Assigned task >>
Start at the line containing "Ajouter au panier (178, 777)" and transcribe every line exactly through the end of the records below, and only those lines.

Input data >>
———
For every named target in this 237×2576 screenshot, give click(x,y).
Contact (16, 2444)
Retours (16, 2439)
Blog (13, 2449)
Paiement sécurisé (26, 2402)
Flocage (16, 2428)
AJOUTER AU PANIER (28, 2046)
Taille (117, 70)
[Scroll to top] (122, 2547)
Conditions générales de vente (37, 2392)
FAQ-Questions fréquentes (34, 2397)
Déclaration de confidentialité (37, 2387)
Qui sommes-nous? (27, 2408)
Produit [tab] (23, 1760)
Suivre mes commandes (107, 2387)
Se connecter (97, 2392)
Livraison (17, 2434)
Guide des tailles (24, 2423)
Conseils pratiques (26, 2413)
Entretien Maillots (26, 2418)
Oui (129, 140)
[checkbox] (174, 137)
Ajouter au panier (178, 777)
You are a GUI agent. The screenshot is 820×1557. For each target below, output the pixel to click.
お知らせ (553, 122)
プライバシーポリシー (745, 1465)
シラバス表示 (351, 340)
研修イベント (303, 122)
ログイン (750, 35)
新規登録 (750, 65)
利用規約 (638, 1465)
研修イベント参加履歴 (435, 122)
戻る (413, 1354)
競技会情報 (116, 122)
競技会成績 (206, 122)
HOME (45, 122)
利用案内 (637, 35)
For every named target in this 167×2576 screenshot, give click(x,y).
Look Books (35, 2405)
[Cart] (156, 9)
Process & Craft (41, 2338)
———
Solution to the exercise >>
Ajouter au panier (178, 777)
You are a GUI agent. The screenshot is 820×1557. For each target below, output the pixel to click.
お知らせ (553, 122)
プライバシーポリシー (745, 1465)
シラバス表示 (351, 340)
研修イベント (303, 122)
ログイン (750, 35)
新規登録 (750, 65)
利用規約 (638, 1465)
研修イベント参加履歴 (435, 122)
戻る (413, 1354)
競技会情報 (116, 122)
競技会成績 (206, 122)
HOME (45, 122)
利用案内 (637, 35)
For every named target in this 167×2576 screenshot, give click(x,y).
Look Books (35, 2405)
[Cart] (156, 9)
Process & Craft (41, 2338)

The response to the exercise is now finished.